Below is a listing; return it in full, exactly as it appears.

________________

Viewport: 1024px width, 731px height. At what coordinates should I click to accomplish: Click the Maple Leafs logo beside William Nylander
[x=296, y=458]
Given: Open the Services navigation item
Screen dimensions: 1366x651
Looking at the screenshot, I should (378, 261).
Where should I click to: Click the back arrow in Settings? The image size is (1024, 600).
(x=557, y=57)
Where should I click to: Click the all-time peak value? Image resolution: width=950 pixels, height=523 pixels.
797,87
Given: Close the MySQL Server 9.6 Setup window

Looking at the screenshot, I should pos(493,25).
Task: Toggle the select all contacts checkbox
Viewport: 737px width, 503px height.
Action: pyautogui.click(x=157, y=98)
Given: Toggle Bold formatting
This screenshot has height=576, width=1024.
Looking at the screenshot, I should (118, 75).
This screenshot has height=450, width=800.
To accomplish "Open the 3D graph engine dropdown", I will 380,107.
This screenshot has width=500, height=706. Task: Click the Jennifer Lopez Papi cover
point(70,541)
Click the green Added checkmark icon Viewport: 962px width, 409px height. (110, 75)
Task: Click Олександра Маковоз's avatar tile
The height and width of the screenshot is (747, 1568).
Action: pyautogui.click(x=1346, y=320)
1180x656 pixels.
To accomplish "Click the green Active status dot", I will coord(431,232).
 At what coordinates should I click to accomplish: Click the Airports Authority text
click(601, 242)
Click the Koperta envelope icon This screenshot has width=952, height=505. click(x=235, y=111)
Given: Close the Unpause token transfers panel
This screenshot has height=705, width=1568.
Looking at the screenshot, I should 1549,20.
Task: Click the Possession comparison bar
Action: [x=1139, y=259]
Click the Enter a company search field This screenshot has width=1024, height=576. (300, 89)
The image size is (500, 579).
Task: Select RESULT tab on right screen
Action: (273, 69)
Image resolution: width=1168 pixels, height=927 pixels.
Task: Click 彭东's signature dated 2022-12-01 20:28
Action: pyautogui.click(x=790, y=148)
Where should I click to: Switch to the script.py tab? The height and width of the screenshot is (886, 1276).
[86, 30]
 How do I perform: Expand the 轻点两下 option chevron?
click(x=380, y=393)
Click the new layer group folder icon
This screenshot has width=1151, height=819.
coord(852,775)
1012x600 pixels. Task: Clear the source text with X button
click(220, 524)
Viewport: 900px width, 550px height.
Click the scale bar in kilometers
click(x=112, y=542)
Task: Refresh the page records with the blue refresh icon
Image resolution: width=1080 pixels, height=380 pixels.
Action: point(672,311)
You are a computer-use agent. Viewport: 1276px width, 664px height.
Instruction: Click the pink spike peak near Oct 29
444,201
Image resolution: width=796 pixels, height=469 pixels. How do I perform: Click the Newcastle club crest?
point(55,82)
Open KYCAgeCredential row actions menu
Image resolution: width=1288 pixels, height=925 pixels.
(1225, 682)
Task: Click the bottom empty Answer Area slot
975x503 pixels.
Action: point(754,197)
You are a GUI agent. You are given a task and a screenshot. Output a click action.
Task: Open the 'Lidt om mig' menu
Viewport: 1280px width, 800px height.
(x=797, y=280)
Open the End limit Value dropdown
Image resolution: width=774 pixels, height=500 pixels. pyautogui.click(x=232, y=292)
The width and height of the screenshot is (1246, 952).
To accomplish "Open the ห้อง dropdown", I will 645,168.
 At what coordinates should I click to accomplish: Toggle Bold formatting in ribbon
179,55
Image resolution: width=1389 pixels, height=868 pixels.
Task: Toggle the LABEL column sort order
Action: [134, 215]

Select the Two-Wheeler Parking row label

________________

RESPONSE TO THIS TASK
Viewport: 1024px width, 731px height. At what coordinates should I click to accomplish: Click the Maple Leafs logo beside William Nylander
[x=296, y=458]
Given: Open the Services navigation item
Screen dimensions: 1366x651
Looking at the screenshot, I should (378, 261).
Where should I click to: Click the back arrow in Settings? The image size is (1024, 600).
(x=557, y=57)
Where should I click to: Click the all-time peak value? Image resolution: width=950 pixels, height=523 pixels.
797,87
Given: Close the MySQL Server 9.6 Setup window

Looking at the screenshot, I should pos(493,25).
Task: Toggle the select all contacts checkbox
Viewport: 737px width, 503px height.
Action: pyautogui.click(x=157, y=98)
Given: Toggle Bold formatting
This screenshot has height=576, width=1024.
Looking at the screenshot, I should (118, 75).
This screenshot has height=450, width=800.
To accomplish "Open the 3D graph engine dropdown", I will 380,107.
This screenshot has width=500, height=706. Task: Click the Jennifer Lopez Papi cover
point(70,541)
Click the green Added checkmark icon Viewport: 962px width, 409px height. (110, 75)
Task: Click Олександра Маковоз's avatar tile
The height and width of the screenshot is (747, 1568).
Action: pyautogui.click(x=1346, y=320)
1180x656 pixels.
To accomplish "Click the green Active status dot", I will coord(431,232).
 At what coordinates should I click to accomplish: Click the Airports Authority text
click(601, 242)
Click the Koperta envelope icon This screenshot has width=952, height=505. click(x=235, y=111)
Given: Close the Unpause token transfers panel
This screenshot has height=705, width=1568.
Looking at the screenshot, I should 1549,20.
Task: Click the Possession comparison bar
Action: [x=1139, y=259]
Click the Enter a company search field This screenshot has width=1024, height=576. (300, 89)
The image size is (500, 579).
Task: Select RESULT tab on right screen
Action: (273, 69)
Image resolution: width=1168 pixels, height=927 pixels.
Task: Click 彭东's signature dated 2022-12-01 20:28
Action: pyautogui.click(x=790, y=148)
Where should I click to: Switch to the script.py tab? The height and width of the screenshot is (886, 1276).
[86, 30]
 How do I perform: Expand the 轻点两下 option chevron?
click(x=380, y=393)
Click the new layer group folder icon
This screenshot has width=1151, height=819.
coord(852,775)
1012x600 pixels. Task: Clear the source text with X button
click(220, 524)
Viewport: 900px width, 550px height.
Click the scale bar in kilometers
click(x=112, y=542)
Task: Refresh the page records with the blue refresh icon
Image resolution: width=1080 pixels, height=380 pixels.
Action: point(672,311)
You are a computer-use agent. Viewport: 1276px width, 664px height.
Instruction: Click the pink spike peak near Oct 29
444,201
Image resolution: width=796 pixels, height=469 pixels. How do I perform: Click the Newcastle club crest?
point(55,82)
Open KYCAgeCredential row actions menu
Image resolution: width=1288 pixels, height=925 pixels.
(1225, 682)
Task: Click the bottom empty Answer Area slot
975x503 pixels.
Action: point(754,197)
You are a GUI agent. You are given a task and a screenshot. Output a click action.
Task: Open the 'Lidt om mig' menu
Viewport: 1280px width, 800px height.
(x=797, y=280)
Open the End limit Value dropdown
Image resolution: width=774 pixels, height=500 pixels. pyautogui.click(x=232, y=292)
The width and height of the screenshot is (1246, 952).
To accomplish "Open the ห้อง dropdown", I will 645,168.
 At what coordinates should I click to accomplish: Toggle Bold formatting in ribbon
179,55
Image resolution: width=1389 pixels, height=868 pixels.
Task: Toggle the LABEL column sort order
Action: [134, 215]

Select the Two-Wheeler Parking row label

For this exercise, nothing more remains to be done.